Unlike rule-based filters or generic moderation APIs, Prompt Guard uses our purpose-built models that understand prompt semantics and intent, enforcing standard policy frameworks (e.g., EU AI Act, OWASP LLM Top 10) as well as fully customized organizational policies.
- Low latency — adds as little as 100ms per call, so it can sit on the hot path of every agent interaction without degrading the user experience.
- Specialized prompt analysis — purpose-built for distinguishing benign user requests from attacks injected in prompts as well as policy-violating content.
- Low false positives and tunable thresholds — We optimize our model to minimize the false positives. We also have tunable thresholds. Teams can dial detection sensitivity to their environment, balancing false-positive rate against coverage for their specific risk profile.

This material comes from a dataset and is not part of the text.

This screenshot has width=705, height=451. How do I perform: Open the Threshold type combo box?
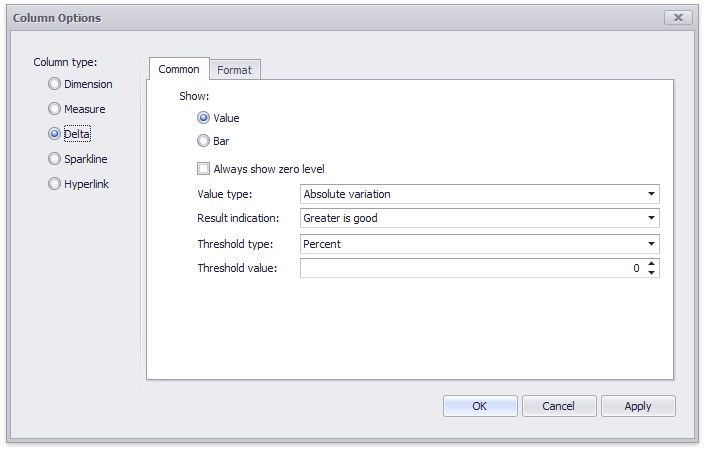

- Flexible policy enforcement — Action Guard accepts customer-defined policies at runtime without retraining the model, enabling instant adjustment of guardrail behavior and policy-based security enforcement.
Key Features
- Accurate prompt-injection detection — semantic understanding of prompt intent reduces false positives compared to keyword or regex filters, while still catching obfuscated and indirect injections that pattern matching cannot hide.
- Multi-source coverage — protects against malicious instructions embedded in user inputs, tool responses, MCP server outputs, and retrieved documents (RAG context).
- Standard and custom policies — out-of-the-box enforcement for EU AI Act, OWASP LLM Top 10, and other regulatory frameworks, plus support for user-defined organizational policies.
- Seamless integration — when using through agent hooks, Prompt Guard is applied automatically to all agent traffic; standalone use is also supported via direct API calls.
- Multilingual support — detects prompt injection, jailbreaks, and policy violations across a wide range of languages, so coverage extends beyond English-only inputs to global agent traffic.
- Multi-turn detection — monitors an agent's conversational flow and decision-making to ensure the agent doesn't perform unauthorized actions during multi-turn interactions.
Risk Categories
Prompt Guard detects and blocks prompts across the following categories:
- Direct prompt injection — user inputs that attempt to override system instructions, exfiltrate the system prompt, or hijack agent behavior.
- Indirect prompt injection — malicious instructions embedded in third-party content (tool outputs, web pages, documents, MCP responses) that attempt to manipulate the agent through retrieved context.
- Jailbreaks — adversarial prompts crafted to bypass safety guidelines and elicit restricted behavior.
- Policy violations — content that violates configured policies, including standard frameworks (EU AI Act, OWASP LLM Top 10) and custom organizational rules.
- Agent goal and reasoning chain monitoring — detects malicious agent goals and malicious reasoning data.
- PII and sensitive data detection — identifies and prevents exposure of personally identifiable information, credentials, financial data, and other sensitive information in prompts and agent responses.
- Content safety enforcement — detects and blocks harmful, inappropriate, or policy-violating content, including hate speech, violence, sexual content, and other unsafe material.
- Regulatory compliance — ensures prompts and responses comply with standard policies like GDPR, data protection regulations, and organizational use policies regarding data handling and content generation.
- Data exfiltration prevention — detects attempts to extract sensitive information through prompt manipulation, social engineering, or indirect questioning techniques.
For each flagged prompt, Prompt Guard returns the violated policy, the reason for the decision, and a confidence score, giving security teams the visibility needed to audit decisions and tune thresholds over time.